* **TASK STATEMENT**:
Filter the entries, keeping every line with the string "click".

* **SOURCE MATERIAL**:
=-=-=-=-=

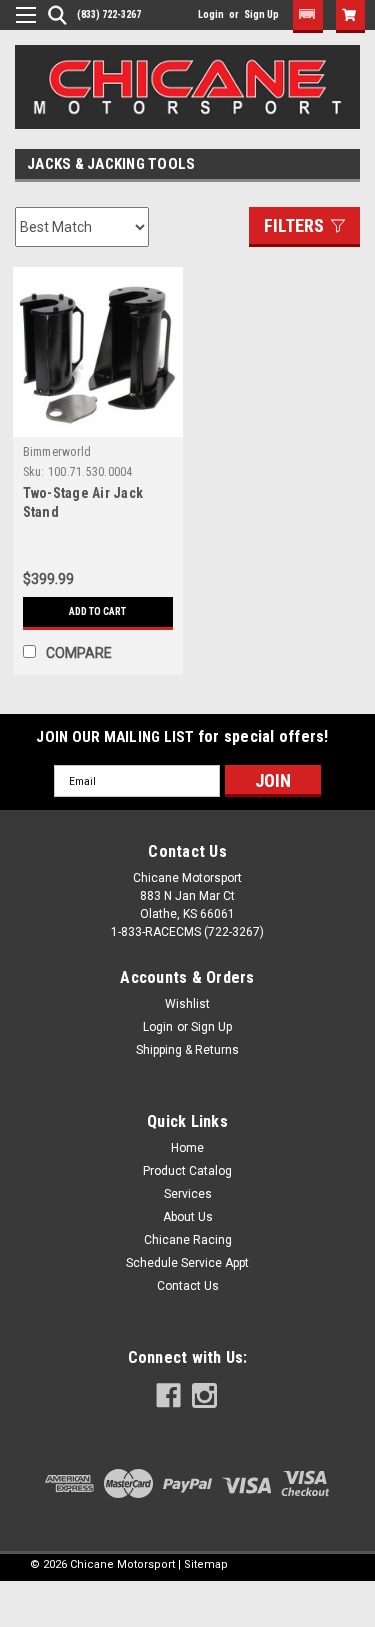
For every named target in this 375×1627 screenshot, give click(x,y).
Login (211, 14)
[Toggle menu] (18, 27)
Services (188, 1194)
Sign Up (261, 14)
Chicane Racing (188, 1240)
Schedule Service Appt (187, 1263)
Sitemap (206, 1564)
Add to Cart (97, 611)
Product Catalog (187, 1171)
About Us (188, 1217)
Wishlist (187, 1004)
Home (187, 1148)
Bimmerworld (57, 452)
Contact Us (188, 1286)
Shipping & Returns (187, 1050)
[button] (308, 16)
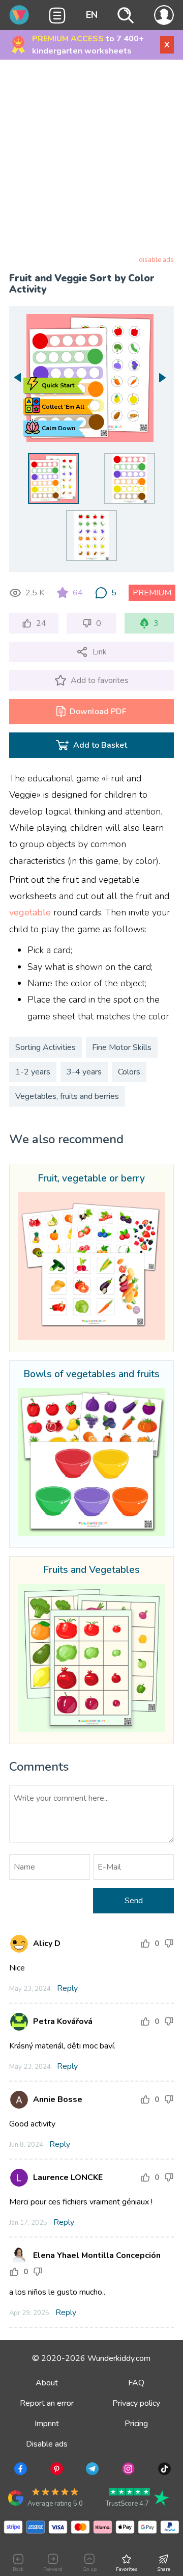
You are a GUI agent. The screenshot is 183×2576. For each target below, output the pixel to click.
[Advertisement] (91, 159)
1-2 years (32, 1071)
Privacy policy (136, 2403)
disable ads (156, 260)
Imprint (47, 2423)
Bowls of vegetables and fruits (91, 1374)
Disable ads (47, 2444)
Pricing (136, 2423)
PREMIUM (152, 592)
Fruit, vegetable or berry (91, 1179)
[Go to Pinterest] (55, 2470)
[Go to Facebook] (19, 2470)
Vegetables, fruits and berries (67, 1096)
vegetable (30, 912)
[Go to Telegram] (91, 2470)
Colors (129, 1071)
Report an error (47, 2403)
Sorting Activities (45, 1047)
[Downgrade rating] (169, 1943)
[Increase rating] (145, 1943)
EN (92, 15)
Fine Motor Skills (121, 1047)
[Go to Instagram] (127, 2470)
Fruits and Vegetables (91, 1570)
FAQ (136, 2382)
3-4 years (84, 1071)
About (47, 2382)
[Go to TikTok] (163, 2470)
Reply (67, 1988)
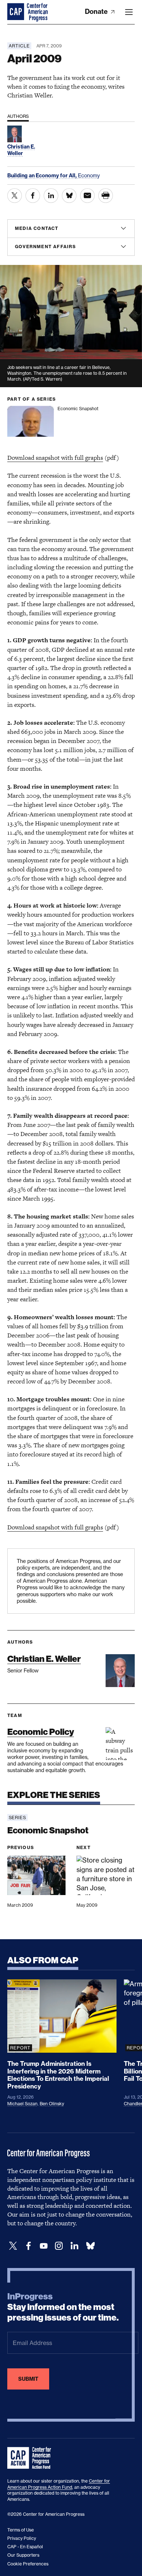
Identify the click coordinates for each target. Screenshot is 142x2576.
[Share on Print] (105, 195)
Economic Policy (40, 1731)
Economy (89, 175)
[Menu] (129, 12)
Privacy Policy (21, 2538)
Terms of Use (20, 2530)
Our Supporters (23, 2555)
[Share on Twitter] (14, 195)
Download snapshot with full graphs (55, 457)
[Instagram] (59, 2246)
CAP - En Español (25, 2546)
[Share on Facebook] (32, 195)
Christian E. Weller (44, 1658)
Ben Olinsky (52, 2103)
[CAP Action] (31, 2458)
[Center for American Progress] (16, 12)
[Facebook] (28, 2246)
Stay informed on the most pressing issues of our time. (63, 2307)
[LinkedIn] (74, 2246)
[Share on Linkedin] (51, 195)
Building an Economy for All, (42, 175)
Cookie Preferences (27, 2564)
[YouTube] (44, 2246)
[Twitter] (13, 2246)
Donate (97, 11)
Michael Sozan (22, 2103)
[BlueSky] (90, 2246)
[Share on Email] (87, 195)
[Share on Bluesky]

=-=-=-=-=

* **SOLUTION TO THIS PROBLEM**:
For every named target in this 375×1627 screenshot, give click(x,y).
You are a GUI agent. The screenshot is 183×2576. For each target below, output the pixel to click.
Identify the click coordinates for each target. Screenshot is 142x2576.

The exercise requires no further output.